Watching them watching us

Introduction
 
THE ICG, despite having "tested the water" by contesting Brentford & Isleworth constituency at the 2005 General Election on a Community Power ticket, has no organisational interest in national politics.  Our members and supporters are united by their desire to see a more enabled and empowered community at local level, but have the same range of views on national and international issues as is to be found anywhere else in society.
 
However events beyond our control have led us to advise voters at the next election to vote for the candidates most likely to unseat the borough's two incumbent New Labour MPs, Alan and Ann Keen.
 
Here is a summary of the reasons:
  • Both MPs have refused to co-operate with the new democratically elected administration at the London Borough of Hounslow in protest against the result of the election and the consequent appointment of an Executive which includes community councillors.  Local people need Members of Parliament who will work constructively with the council for the greater good of the borough.
  • Both have exploited and continue to exploit a loophole in the rules which allows them to claim from the taxpayer for the cost of a second home in London, despite the fact that their first home is just nine miles from their place of work.  Despite several attempts over nearly three years to get them to explain their actions to the public, both have continually refused to do so.
  • The Keens have been the instigators of a number of smear articles in local and regional newspapers (see below), and through other media, which have sought to falsely associate the ICG with "extreme right" groups with which we have absolutely no sympathy and nothing whatsoever in common.
  • It is precisely those New Labour campaign workers who are particularly close to the Keens that have been largely responsible for debasing local politics and for lowering the ethical threshold below which politics should never fall if it is to retain the confidence of the electorate.  The introduction by New Labour of "spin" (words used in a disingenuous, deceptive and/or highly manipulative way in order to present a false picture of events) into local debate has in our view cheapened the political process and led many to the quite incorrect view that everybody involved in the local political process operates on the same moral level.

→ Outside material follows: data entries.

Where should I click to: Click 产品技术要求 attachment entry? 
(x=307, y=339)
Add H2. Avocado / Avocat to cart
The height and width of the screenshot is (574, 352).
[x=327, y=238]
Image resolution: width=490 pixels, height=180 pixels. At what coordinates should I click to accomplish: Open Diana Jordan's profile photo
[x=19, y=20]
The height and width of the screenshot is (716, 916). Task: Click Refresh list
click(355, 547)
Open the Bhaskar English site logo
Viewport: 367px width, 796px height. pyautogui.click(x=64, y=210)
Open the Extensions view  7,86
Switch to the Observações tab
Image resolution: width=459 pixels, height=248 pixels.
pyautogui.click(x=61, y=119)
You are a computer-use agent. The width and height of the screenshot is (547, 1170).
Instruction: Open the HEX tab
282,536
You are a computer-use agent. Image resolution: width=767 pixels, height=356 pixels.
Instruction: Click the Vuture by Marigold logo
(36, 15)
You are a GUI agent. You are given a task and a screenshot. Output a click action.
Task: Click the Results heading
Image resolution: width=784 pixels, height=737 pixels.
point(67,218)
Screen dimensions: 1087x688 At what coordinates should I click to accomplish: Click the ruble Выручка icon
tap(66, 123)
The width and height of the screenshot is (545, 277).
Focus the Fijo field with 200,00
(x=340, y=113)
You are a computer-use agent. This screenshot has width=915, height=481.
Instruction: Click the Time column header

The ICG considers integrity to be a more important factor than ideology (or in the absence of ideology as in the case of New Labour, party allegiance) when electing somebody to public office.

For this reason we believe the people of the London Borough of Hounslow, irrespective of where they happen to stand on the big political issues of the day, would be best served by replacing the Keens with MPs of higher integrity who were prepared to work constructively with others from outside their own narrow political circle for the greater good of the wider community.

 
The "expenses" scandal explained
 
HIS and hers MPs Alan & Ann Keen, members for Feltham & Heston and Brentford & Isleworth respectively, each continue to claim in the region of nearly £16,000 per year in respect of an "Additional Costs Allowance".
 
This money is paid to them in respect of a second property which they have acquired, in London's Covent Garden.
 
The intended purpose of this allowance is to enable MPs who live too far away from parliament (such as in Scotland, Wales, Northern Ireland, the North of England or the South-West) to be compensated for the cost of having to stay in or around London whilst undertaking their parliamentary duties.  However the Keens live together in Brentford - just nine miles from their place of work - and yet both of them claim the allowance.
 
Neither of them is breaking any law, nor are the Keens the only MPs who are abusing the spirit of this provision.  But they are our MPs.  Which is why we hold them to account.
 
Ever since this scandal was revealed the Keens have dodged, evaded and refused point blank to answer any questions as to why they require a second home when their first is so close to their place of work.  They refused to attend hustings meetings in the run-up to the General Election in 2005 where they could have been questioned by rival candidates or members of the public. 
 
Instead they have depended on the services of an increasingly well-choreographed army of acolytes who spring instantaneously to their defence whenever they are challenged, usually by means of behind-the-scenes manoeuvres designed either to change the subject or to question the bona fides of those who are asking the question.
 
But the issue is not going away.

 
Community reminds Ann Keen of "the inconvenient truth" about Heathrow
 
MEMBERS of the local community demonstrated outside Holiday Inn, Brentford recently where Brentford & Isleworth MP Ann Keen hosted a screening of Al Gore's inspirational documentary An Inconvenient Truth, which highlights the dangers of climate change.
 
Mrs. Keen arrived at the hotel early to avoid the demonstration, although fans arrived whilst the demonstration was in full swing and were engaged by the protesters who gave them leaflets (see pictures below).
 
The demonstrators waved placards and handed out leaflets to draw attention to the fact that the New Labour government, members of which were flaunted by Mrs. Keen at the event, had presided over an increase of nearly 40,000 flights per year at Heathrow since the general election of 1997.
 
The demonstration was organised by the Independent Community Group (ICG), and was supported by members of the Liberal Democrats including the party's local group leader Councillor Andrew Dakers.  Despite having received an invitation to the screening, Councillor Dakers was later refused entry to the event by the Keens.
 
Also present at the demonstration was a delegation of residents from Cranford, led by former Labour councillor Parmod Kad MBE.  Members of Friends of the Earth managed to attend the event.
 
Leaflets handed out by the demonstrators pointed out that in October 2005 Ann Keen had voted against a bill which would have limited the number of night flights using Heathrow - then a week later attended a rally opposing airport expansion!
 
Speaking after the event, Community Group councillor Phil Andrews commented: "Ann Keen is to be commended for staging this event, but the big names she flaunts are the very same people who are backing the expansion of Heathrow at the expense of our local community.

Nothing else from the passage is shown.